* [What the task asks] Show each line from the listing that includes the word "Collapse".

* [Data]
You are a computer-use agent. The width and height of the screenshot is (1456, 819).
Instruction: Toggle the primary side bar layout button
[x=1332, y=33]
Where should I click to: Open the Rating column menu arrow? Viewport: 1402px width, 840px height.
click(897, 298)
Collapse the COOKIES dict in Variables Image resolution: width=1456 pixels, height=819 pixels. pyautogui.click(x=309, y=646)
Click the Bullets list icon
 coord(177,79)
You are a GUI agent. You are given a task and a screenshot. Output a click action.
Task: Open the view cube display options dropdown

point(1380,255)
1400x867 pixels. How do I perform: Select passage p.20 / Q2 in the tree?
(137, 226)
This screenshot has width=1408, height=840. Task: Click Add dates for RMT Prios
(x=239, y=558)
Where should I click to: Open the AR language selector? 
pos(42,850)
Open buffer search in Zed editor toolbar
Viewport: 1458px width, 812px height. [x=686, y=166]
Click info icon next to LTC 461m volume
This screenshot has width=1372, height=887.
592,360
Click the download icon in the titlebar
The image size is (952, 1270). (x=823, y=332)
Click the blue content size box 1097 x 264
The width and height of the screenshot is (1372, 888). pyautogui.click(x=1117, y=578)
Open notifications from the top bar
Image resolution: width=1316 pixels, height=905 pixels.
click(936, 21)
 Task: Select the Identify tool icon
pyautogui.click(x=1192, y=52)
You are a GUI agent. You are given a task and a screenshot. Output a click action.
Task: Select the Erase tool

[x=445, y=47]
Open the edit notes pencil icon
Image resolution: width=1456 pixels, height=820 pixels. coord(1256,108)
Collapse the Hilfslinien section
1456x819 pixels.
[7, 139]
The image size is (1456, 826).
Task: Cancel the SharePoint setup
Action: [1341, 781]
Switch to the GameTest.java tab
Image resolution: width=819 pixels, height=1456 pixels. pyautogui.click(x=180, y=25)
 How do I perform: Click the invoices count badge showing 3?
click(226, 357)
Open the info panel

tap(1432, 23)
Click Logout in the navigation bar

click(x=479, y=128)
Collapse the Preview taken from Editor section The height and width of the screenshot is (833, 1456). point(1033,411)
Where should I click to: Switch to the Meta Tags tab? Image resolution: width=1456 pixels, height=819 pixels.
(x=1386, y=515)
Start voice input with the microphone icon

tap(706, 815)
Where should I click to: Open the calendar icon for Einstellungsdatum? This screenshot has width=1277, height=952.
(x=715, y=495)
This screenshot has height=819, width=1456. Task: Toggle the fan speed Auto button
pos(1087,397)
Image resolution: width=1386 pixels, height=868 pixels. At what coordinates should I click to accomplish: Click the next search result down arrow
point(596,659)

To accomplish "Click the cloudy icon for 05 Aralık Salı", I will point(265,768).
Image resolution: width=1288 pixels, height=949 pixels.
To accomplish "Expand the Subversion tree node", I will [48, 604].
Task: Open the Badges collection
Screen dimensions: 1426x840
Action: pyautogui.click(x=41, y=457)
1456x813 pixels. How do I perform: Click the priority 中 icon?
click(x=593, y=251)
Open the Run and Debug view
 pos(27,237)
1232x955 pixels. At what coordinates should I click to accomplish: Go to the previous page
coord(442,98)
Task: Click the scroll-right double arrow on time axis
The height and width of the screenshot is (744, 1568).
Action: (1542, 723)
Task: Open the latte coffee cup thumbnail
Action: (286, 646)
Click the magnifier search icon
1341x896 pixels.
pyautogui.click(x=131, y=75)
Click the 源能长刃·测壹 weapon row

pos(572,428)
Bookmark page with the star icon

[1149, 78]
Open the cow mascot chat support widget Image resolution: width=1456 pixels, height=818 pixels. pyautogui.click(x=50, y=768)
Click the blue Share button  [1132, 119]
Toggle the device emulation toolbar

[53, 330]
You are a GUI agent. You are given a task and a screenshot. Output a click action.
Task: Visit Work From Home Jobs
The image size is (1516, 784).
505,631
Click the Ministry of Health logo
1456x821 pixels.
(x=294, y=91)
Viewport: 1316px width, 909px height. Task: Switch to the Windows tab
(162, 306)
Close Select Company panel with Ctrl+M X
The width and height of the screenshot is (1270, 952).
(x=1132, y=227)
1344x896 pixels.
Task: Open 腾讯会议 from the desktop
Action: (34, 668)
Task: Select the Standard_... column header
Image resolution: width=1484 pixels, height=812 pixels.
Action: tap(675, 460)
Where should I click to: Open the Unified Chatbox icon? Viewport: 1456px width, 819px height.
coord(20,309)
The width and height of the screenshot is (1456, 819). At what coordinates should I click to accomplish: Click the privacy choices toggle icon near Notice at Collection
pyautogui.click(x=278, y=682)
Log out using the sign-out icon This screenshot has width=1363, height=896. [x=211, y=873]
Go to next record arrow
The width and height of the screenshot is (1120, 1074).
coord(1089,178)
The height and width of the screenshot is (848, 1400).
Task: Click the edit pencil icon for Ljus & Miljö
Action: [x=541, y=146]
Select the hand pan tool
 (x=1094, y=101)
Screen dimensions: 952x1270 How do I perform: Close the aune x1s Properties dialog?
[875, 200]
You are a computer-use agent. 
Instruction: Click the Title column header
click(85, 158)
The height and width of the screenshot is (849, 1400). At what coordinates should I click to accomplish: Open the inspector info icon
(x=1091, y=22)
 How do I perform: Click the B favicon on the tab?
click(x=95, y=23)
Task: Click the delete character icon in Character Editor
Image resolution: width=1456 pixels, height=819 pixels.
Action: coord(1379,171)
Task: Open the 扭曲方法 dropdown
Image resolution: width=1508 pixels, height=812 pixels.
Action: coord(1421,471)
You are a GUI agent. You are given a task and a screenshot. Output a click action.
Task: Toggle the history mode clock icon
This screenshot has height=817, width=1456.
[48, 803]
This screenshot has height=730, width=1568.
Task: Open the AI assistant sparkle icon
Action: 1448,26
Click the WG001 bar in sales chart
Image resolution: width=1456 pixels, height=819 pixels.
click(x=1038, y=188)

* [Response to the exercise]
Collapse the COOKIES dict in Variables Image resolution: width=1456 pixels, height=819 pixels. pyautogui.click(x=309, y=646)
Collapse the Hilfslinien section
Collapse the Preview taken from Editor section The height and width of the screenshot is (833, 1456). point(1033,411)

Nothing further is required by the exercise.